**Set task**
State how many lines in the rows below contain the string "resolution", counting only matches with the same case. Reply with the number alone.

==================================================

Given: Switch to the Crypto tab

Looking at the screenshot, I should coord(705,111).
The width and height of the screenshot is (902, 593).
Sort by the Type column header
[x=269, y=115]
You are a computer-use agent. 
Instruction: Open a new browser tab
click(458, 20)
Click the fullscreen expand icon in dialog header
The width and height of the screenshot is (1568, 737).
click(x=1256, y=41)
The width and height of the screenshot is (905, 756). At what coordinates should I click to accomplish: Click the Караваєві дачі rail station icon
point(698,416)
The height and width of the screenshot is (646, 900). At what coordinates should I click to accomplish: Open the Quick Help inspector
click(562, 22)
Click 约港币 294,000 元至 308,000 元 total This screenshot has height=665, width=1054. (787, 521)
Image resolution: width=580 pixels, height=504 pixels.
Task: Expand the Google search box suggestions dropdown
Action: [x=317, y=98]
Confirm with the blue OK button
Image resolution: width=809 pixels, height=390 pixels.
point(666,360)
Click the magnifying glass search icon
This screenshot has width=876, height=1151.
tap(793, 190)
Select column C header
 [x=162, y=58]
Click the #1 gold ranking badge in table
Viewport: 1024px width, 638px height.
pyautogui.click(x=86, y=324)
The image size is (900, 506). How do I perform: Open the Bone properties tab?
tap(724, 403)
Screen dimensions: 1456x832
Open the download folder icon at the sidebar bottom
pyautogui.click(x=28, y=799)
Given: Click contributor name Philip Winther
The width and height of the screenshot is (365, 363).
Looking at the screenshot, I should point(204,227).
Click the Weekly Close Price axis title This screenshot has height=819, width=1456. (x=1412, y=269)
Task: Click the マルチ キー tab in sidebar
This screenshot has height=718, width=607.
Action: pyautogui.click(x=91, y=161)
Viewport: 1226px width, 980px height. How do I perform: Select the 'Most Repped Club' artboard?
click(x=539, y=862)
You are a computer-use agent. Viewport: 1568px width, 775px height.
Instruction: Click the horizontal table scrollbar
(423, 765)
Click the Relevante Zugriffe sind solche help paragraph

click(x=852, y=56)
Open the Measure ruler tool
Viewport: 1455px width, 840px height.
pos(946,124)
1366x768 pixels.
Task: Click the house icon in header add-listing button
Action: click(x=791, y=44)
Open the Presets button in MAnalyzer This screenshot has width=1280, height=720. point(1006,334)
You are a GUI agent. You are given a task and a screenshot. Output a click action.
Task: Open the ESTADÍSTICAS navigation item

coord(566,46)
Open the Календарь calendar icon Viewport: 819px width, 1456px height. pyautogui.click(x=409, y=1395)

==================================================

**Solution to this task**
2